The Cryogenic Computer Complexity Program

By Brett Daniel Shehadey
Special Contributor for In Homeland Security

The Cryogenic Computer Complexity Program (C3) is a supercomputer attempt to break the exaFLOP barrier. The exascale is measures in quintillions of calculations per second. The C3 Program is being run by the U.S. Intelligence Community’s Intelligence Advanced Research Projects Activity (IARPA).

IARPA was formed in 2006 and modeled after the success of the Department of Defense’s Defense Advanced Research Projects Agency (DARPA).

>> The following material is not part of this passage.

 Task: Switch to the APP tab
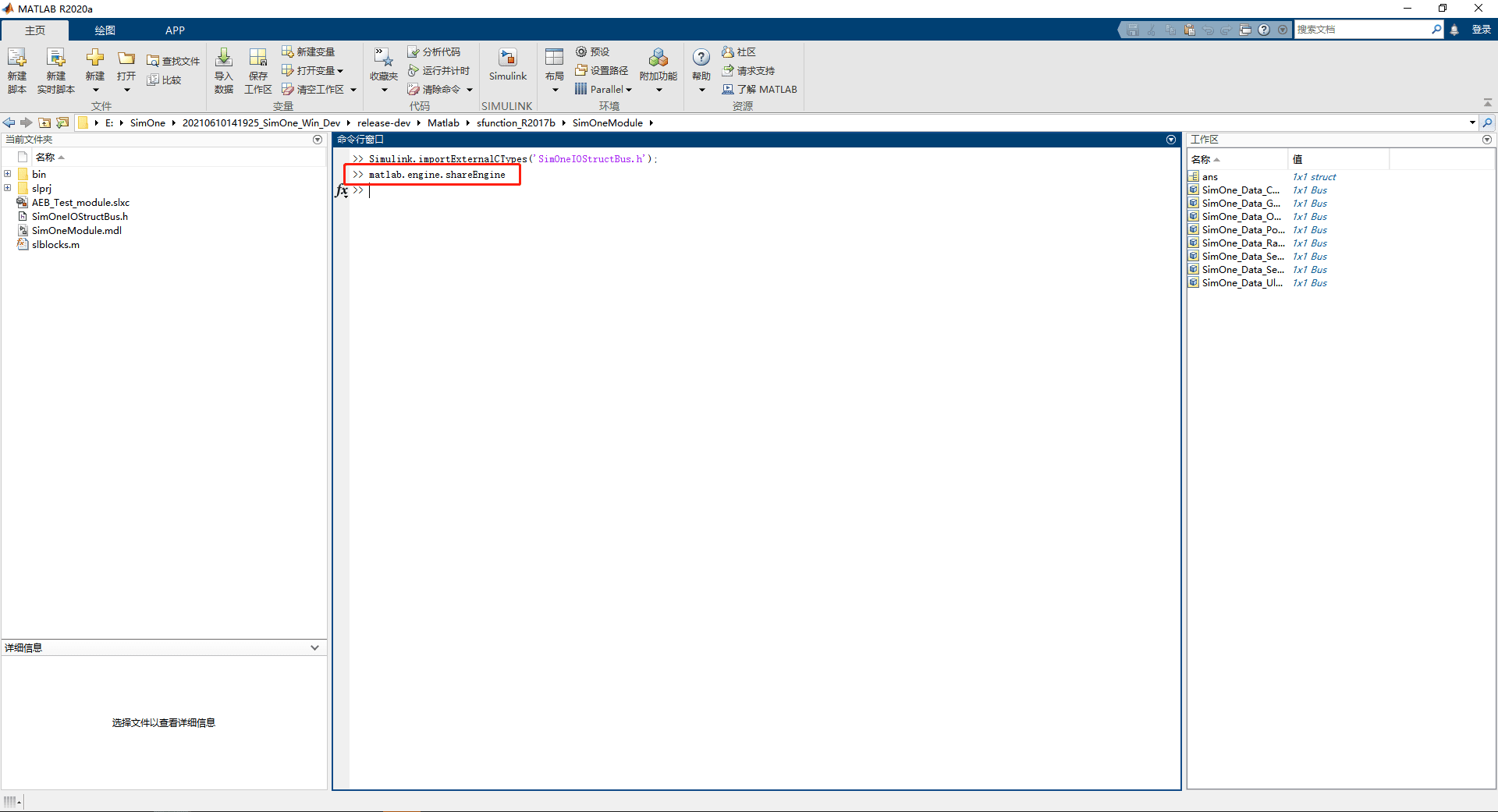pyautogui.click(x=175, y=30)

IARPA’s mission is to basically do for national intelligence what DARPA has done for national defense.

IARPA’s director, Lisa Porter, said in 2010, “The intelligence community needs to place bets on high-risk, high-payoff research that might not work, (but if it did) would give us an overwhelming intelligence advantage over future adversaries.”

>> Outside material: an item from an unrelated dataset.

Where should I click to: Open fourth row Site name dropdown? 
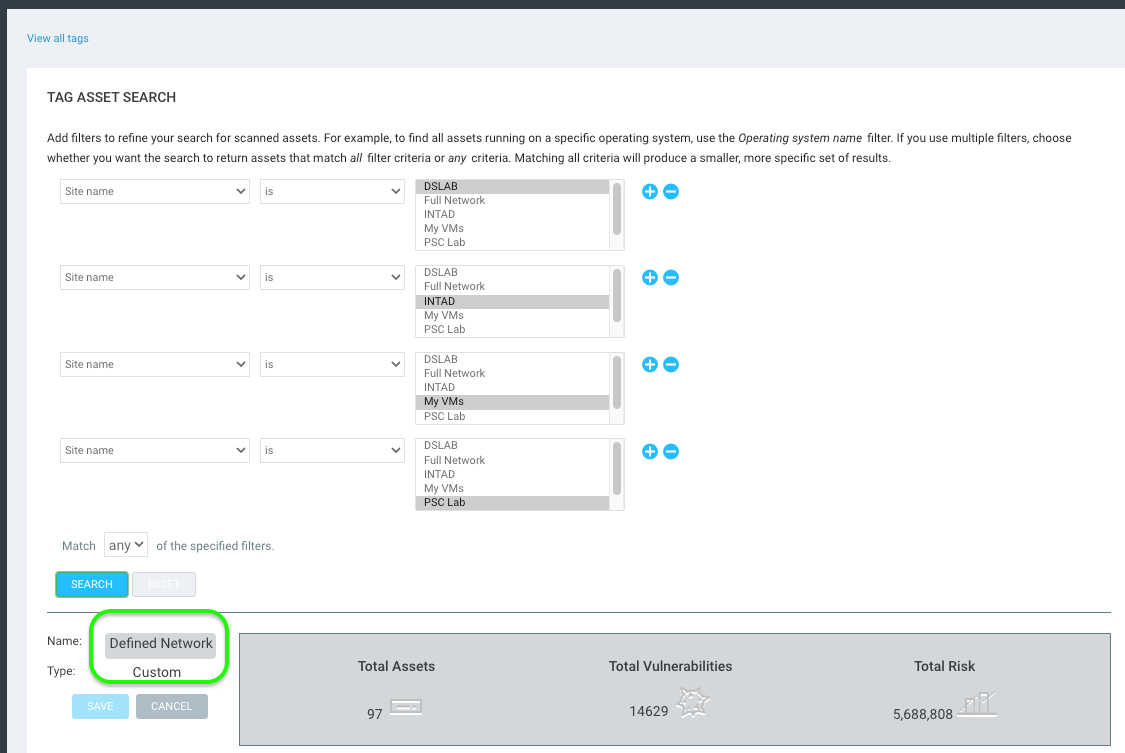point(155,451)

Marc Manheimer, the C3 program manager at IARPA said, “Computers based on superconducting logic integrated with new kinds of cryogenic memory will allow expansion of current computing facilities while staying within space and energy budgets, and may enable supercomputer development beyond the exascale.”

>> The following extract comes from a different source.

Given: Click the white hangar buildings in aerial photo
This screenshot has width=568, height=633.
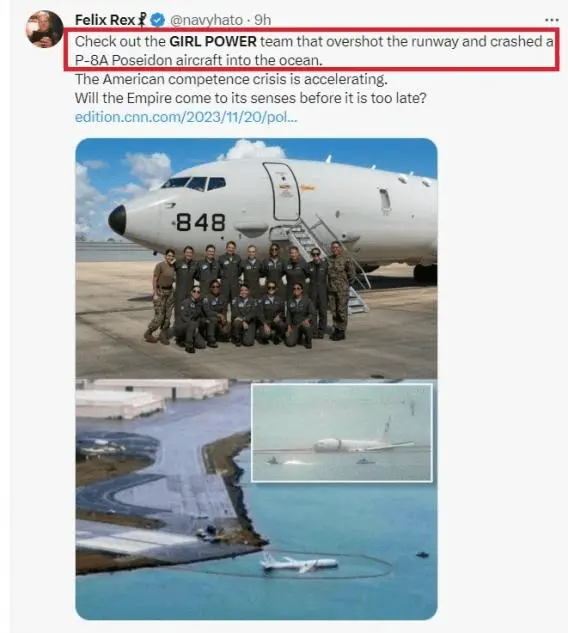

The fastest computer in the world is China’s Tianhe-2, processing 33.86 petaFLOPS or almost 34 quadrillion calculations per second. America’s fastest supercomputer, the Titan, reached over 17 petaFLOPS in 2012 but was beaten shortly thereafter by China’s Tianhe-2 as the world’s fastest computer in 2013. America could respond with a Titan 2 and reclaim the title, which would divert China’s attention and resources and drive the race for faster and faster computing.

The U.S. is hard pressed to reach the exascale soon as competing nation’s edge ahead. In fact, whichever nation succeeds in constructing the most intelligent cognitive computing platforms running within a revolutionary supercomputer will perhaps be more than a few quintillion steps ahead of the other.

Supercomputing is about all about power. More speed requires more energy. Also, more energy, more heat. That is a major problem with the present architecture. How does one cool the system down enough to maintain and exceed such speeds and use less power in doing so? The hardware at present is reaching its limits with the complementary metal-oxide-semiconductor (CMOS) switching systems that will not be able to keep-up with computing demands of the future.

Superconducting supercomputers like the Cryogenic Computer Complexity Program are expected to offer a potentially promising push beyond the constraints of what seems like diminishing returns over the horizon.

The supercomputer race of today is not just about building the fastest and most energy efficient computers but about building the smartest ones for tomorrow. For intelligence agencies, Big Data collection from mass sources was a first step. Fortunately, the U.S. leads the charge in this field and in cryptology without question, but the gap is narrowing here as well. Big Data Analytics is now the necessity, including in intelligence. Superior Big Data Analytics innovations will lead to greater intelligent systems from the collection, analysis, production and even at the strategic and policy planning levels.